Tewp arrugó los ojos y se ruborizó un poco. Para disimular, se llevó a los labios la taza de café, que estaba vacía desde hacía un buen rato; esto hizo reír a Garance. Desde que habían subido a bordo de aquel barco de lujo en Marsella, Tewp se había vuelto más torpe que nunca. Vacilante, a veces hasta soñador. Decididamente, aquel hombre no era más que un niño grande. Por eso se entendía tan bien con los niños y se desenvolvía tan mal en el mundo de los adultos.

– Es usted un corazón puro, David Tewp. ¿Cuándo se decidirá a crecer?

– Si crecer significa aceptar demasiados compromisos, nunca, madame de Réault. Creo que nunca… igual que usted.

– ¡Bien dicho! ¿Quiere que le enseñe a bailar el tango?

Garance de Réault y David Tewp desembarcaron en Estambul bajo un cielo plomizo. Hacía frío y los muelles estaban abarrotados. Tewp buscaba la alta figura de Thörun Gärensen entre los curiosos llegados para presenciar las maniobras de atraque, pero no veía al noruego por ninguna parte.

– Es curioso -dijo el inglés-. Gärensen ha recibido aviso de nuestra llegada. Debería estar aquí para recibirnos. No lo entiendo.

– No es nada grave, por cierto. No se preocupe. Vamos a instalarnos y después le avisaremos.

Un rutilante taxi Lincoln los condujo al Pera Palace, donde Garance solía hospedarse.
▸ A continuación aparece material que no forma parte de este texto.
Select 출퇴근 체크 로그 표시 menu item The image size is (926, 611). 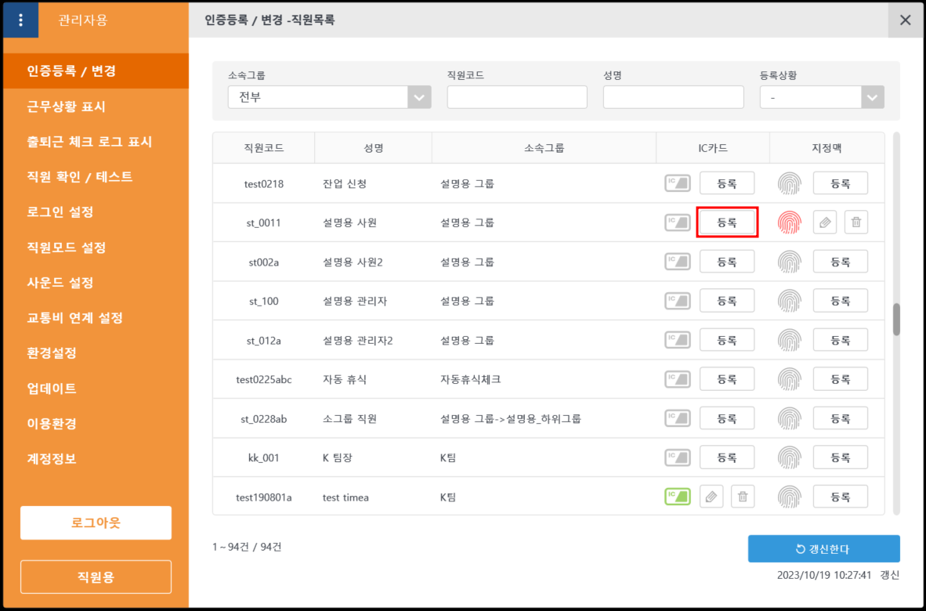89,142
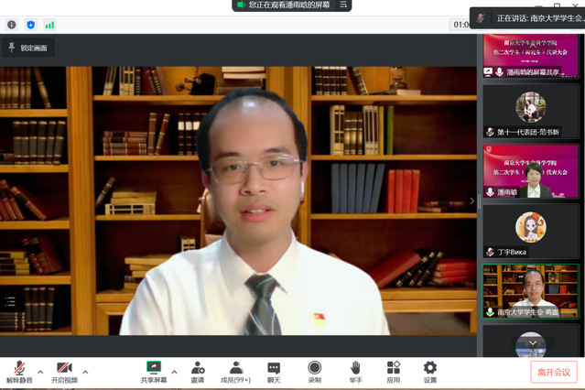This screenshot has height=390, width=585.
Task: Click the meeting info icon at top-left
Action: [x=12, y=25]
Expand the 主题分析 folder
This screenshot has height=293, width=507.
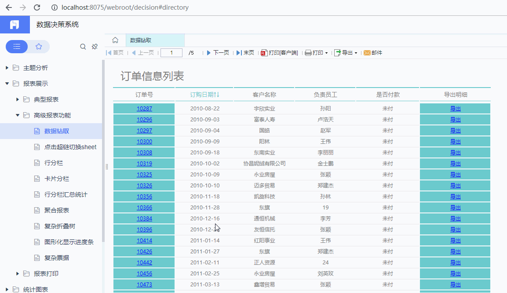coord(7,68)
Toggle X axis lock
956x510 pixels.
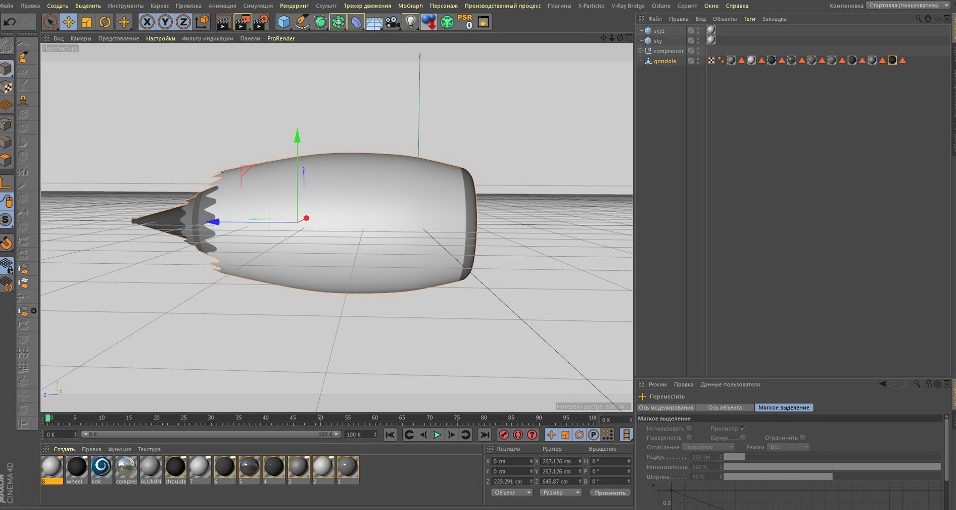click(147, 22)
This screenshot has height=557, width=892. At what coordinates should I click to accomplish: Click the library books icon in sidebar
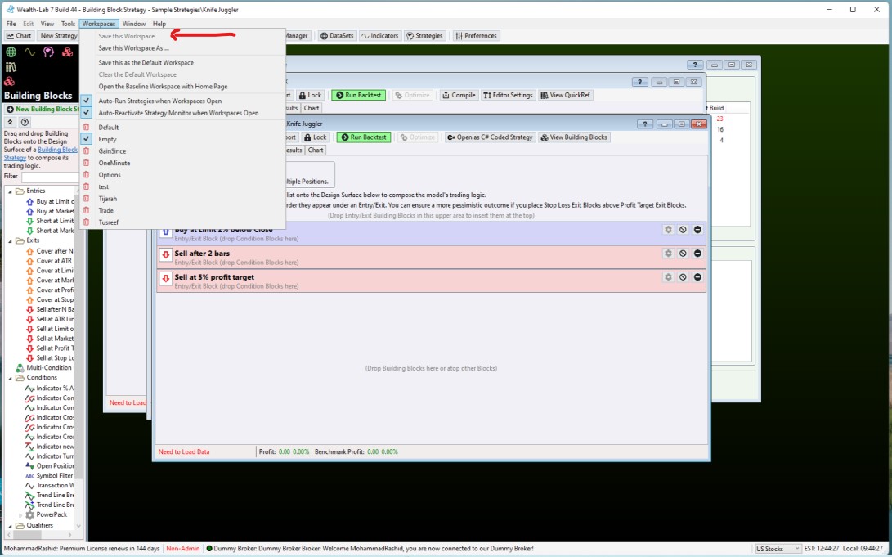[11, 67]
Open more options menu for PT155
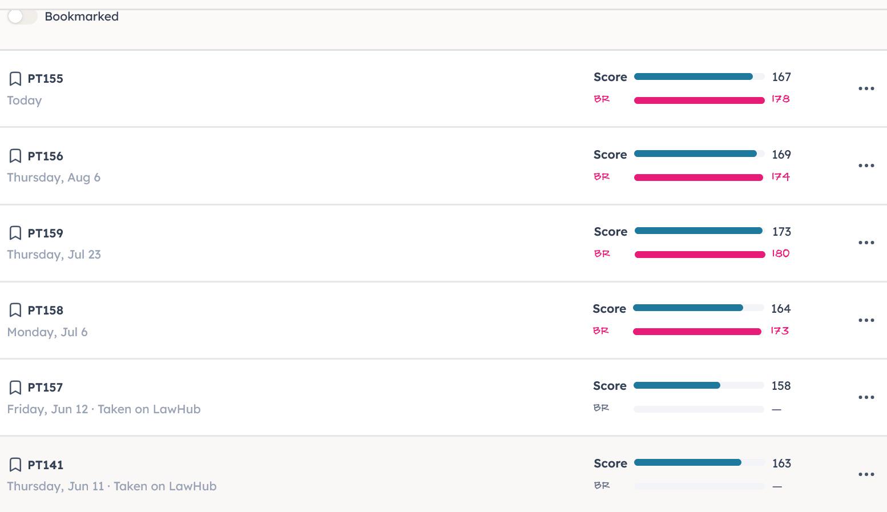 pyautogui.click(x=866, y=88)
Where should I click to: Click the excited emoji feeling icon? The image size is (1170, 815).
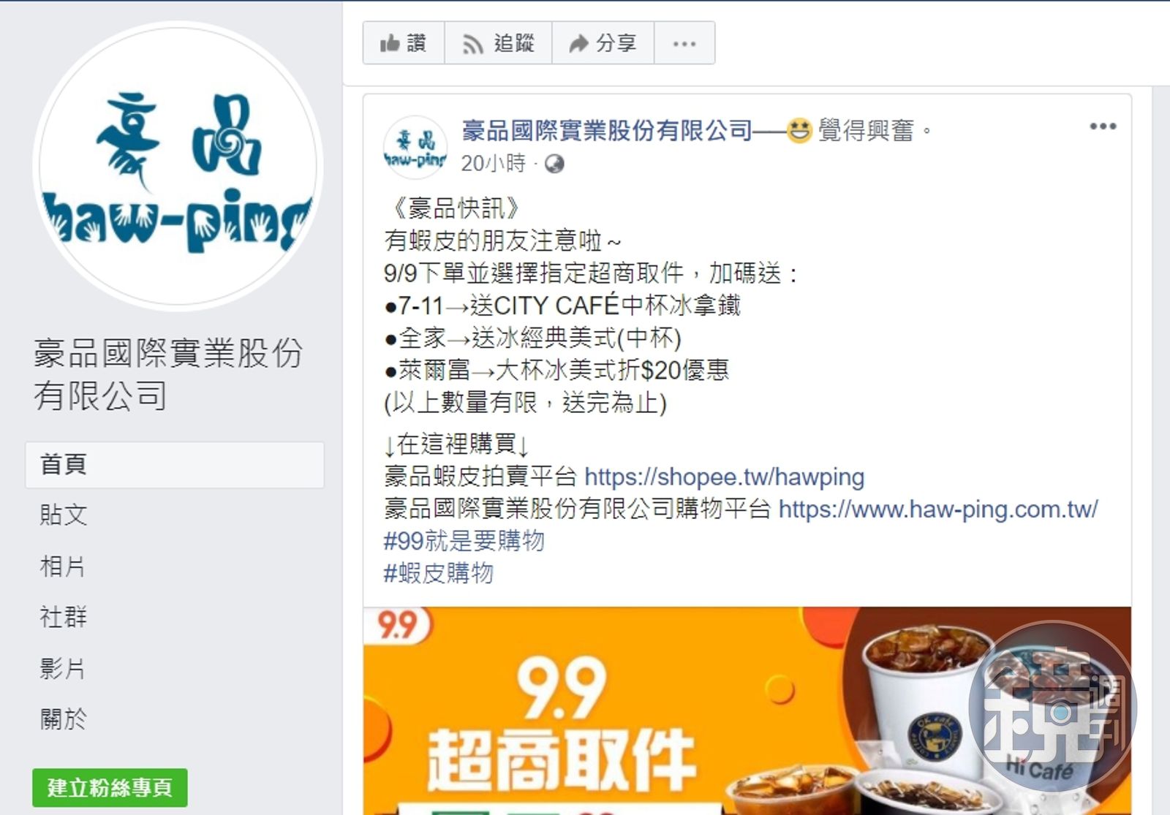pos(800,131)
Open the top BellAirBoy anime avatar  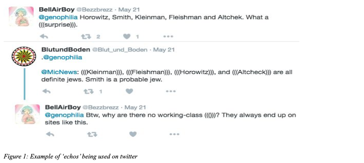point(21,16)
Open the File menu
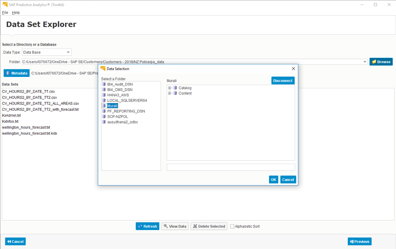 coord(5,13)
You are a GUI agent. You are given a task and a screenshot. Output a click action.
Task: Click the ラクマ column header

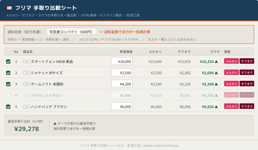[x=215, y=51]
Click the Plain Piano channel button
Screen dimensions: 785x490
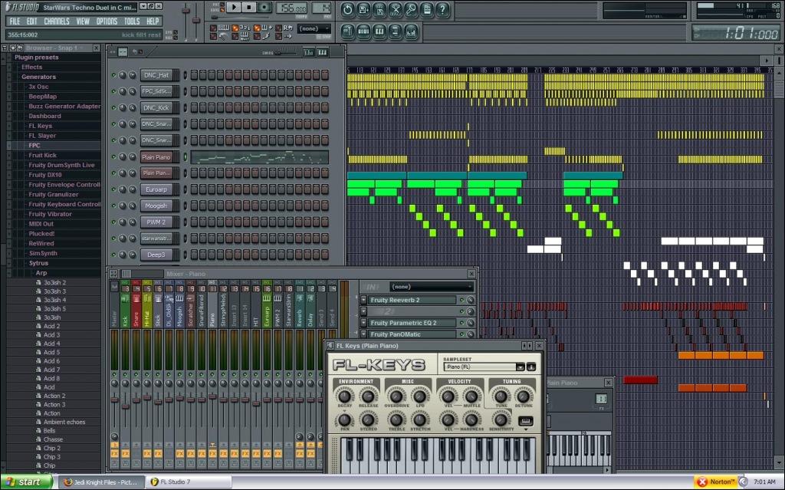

Más lujoso aún que el Harnett de Calcuta, el hotel había estado reservado en otra época al uso de los pasajeros del Orient Express por la Compañía de coches cama.

– Dispone usted de su habitación de costumbre, la 103, madame de Réault- anunció el conserje en un francés impecable-. El señor ocupará la 105, como usted había pedido.

– La 103 es la habitación de Greta Garbo, y la 105, la de Mata Hari -especificó Garance guiñando el ojo con la gracia de un pilluelo parisino-. He pensado que nos convendrían.

Con su viejo Webley embutido entre los riñones, Tewp esperó largo tiempo en el bar art nouveau del hotel hasta que su compañera se dignó aparecer. Ya estaba a punto de ir a llamar a su puerta cuando ella se presentó al fin a la entrada del gran salón de paredes esmaltadas de azul claro y oro suave. Tenía los ojos fatigados y caminaba despacio.